The future of cities may hinge, once again, on millennials. Now entering their 30s, this cohort is beginning the process of what demographers call “family formation.” Once they have children, will they stick around waiting for things to get better? Even before the pandemic, Brookings’ William H. Frey found that the population growth that cities experienced in the 2010s was starting to level off, as families opted for a house and yard in the suburbs. But Richard Florida, an expert on cities, argues that they will be replaced by younger people and those looking for affordable housing.
That’s not necessarily bad news for cities. While the freedom to work from home may cause some people to head for the country — accelerating sprawl and climate change — it could also prove a boon for smaller, more affordable cities with good amenities and good housing, said Susan Housemen, director for research for the nonprofit Upjohn Institute for Employment Research. That sounds like Philadelphia.

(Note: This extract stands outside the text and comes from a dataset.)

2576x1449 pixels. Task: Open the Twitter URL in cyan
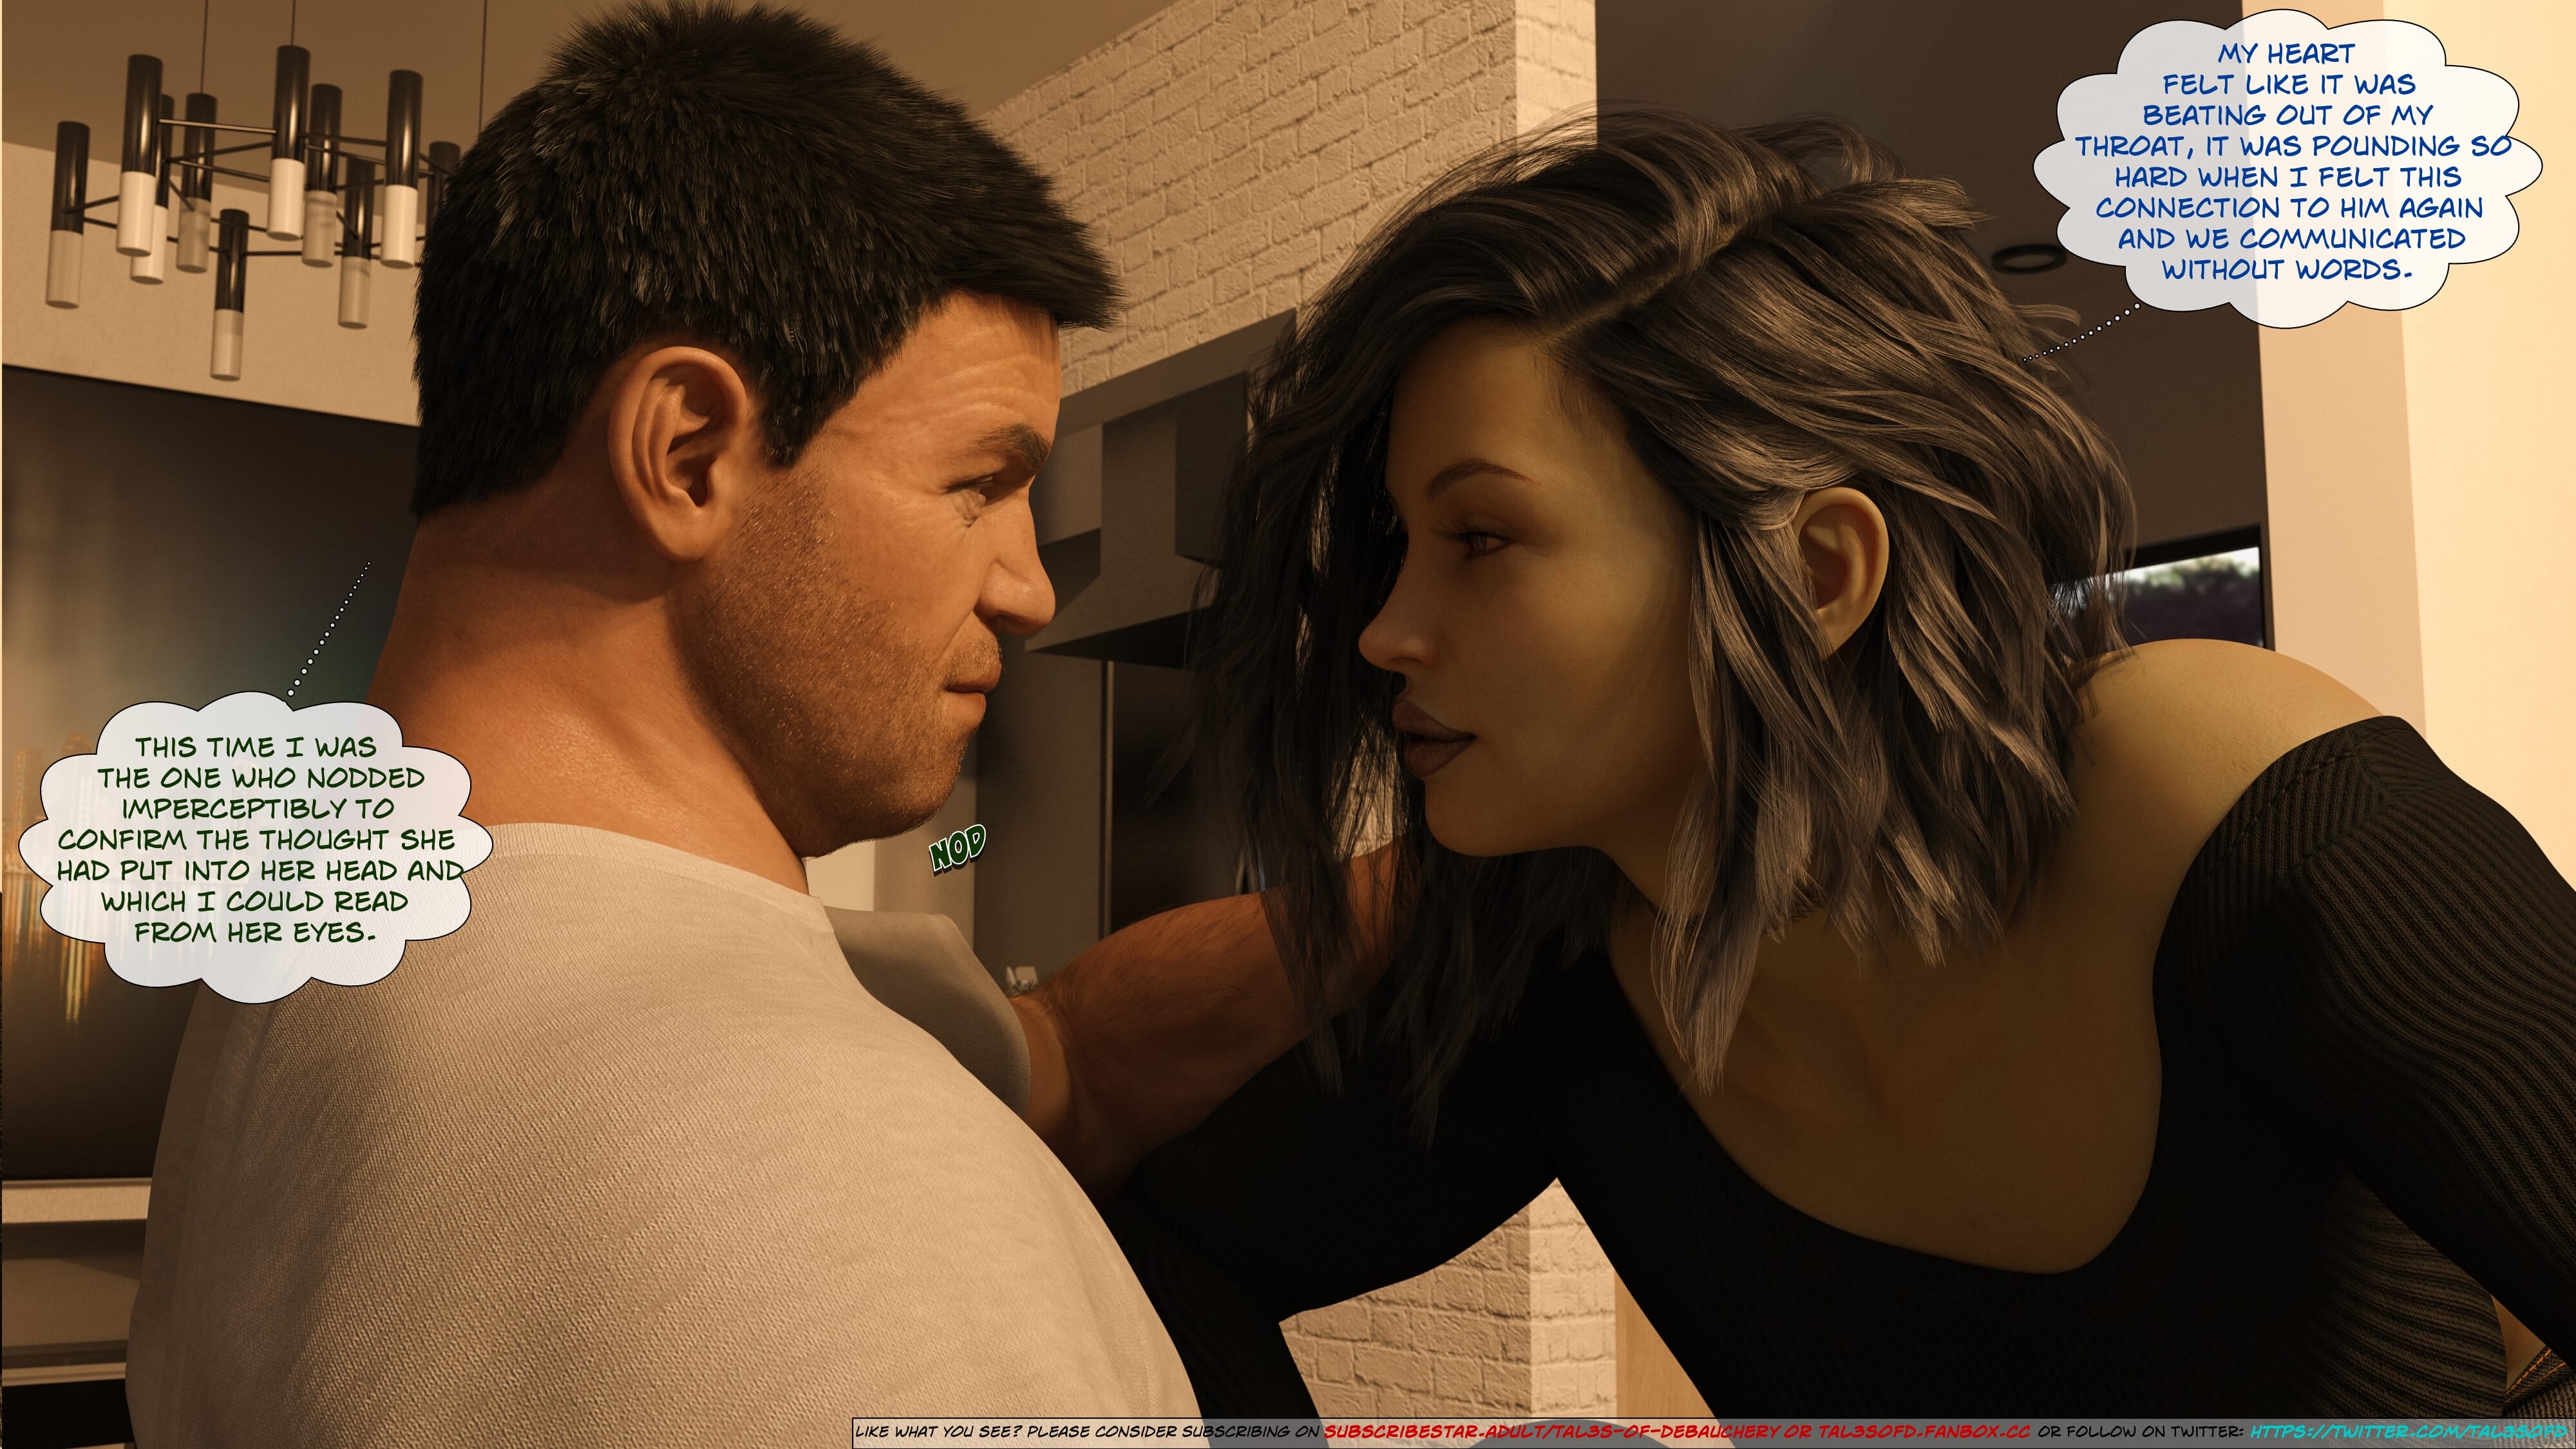tap(2410, 1432)
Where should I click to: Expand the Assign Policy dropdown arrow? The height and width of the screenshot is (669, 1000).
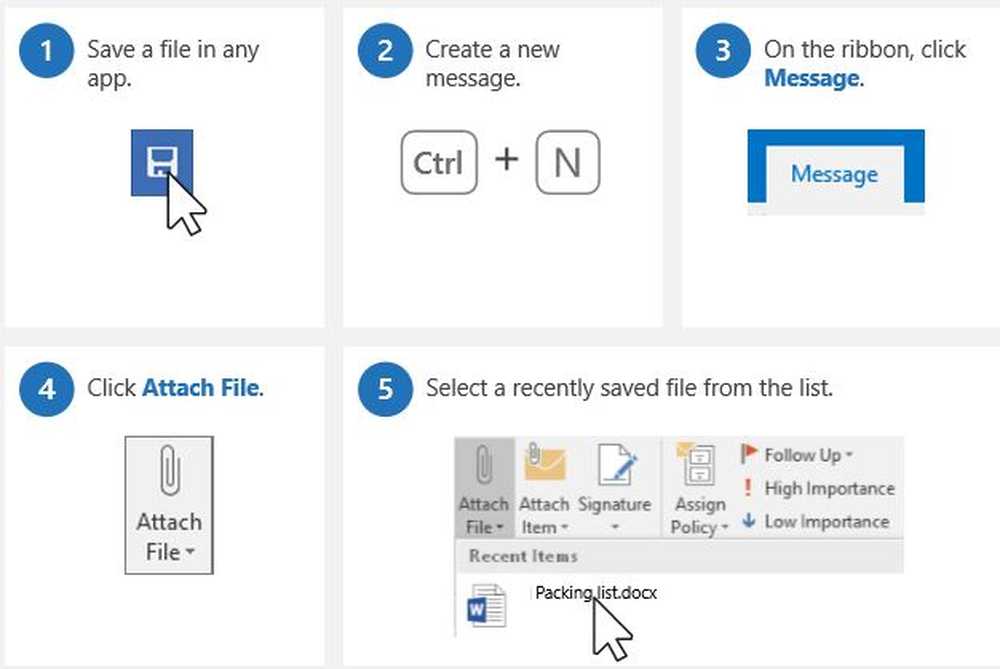click(725, 528)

Now that the worst outbreaks of the coronavirus are sweeping sprawling Sun Belt states, it’s clear that density isn’t the main driver of the pandemic. Who knows? After being cooped up in home offices all day, many people may want to live in urban areas where they walk out the front door and find streets filled with people. Because Philadelphia is a city of rowhouses and twins, apartments and stately free-standing homes, it offers a winning combination of density and personal space.
“The last few months have made me even more convinced that urban living is right for me,” said Shoshana Suzanne Schiller, a lawyer who moved to her Queen Village rowhouse in 1993, when the neighborhood was considered rough. “Having lived in the sprawl of Los Angeles and the idylls of rural Vermont, I can’t imagine that I would have survived five months of virtual isolation anywhere else.”
So, along with the Zeleniaks, Schiller is also staying put in the city. She couldn’t leave even if she wanted to. Her college-age daughter has already told her they want to inherit the house.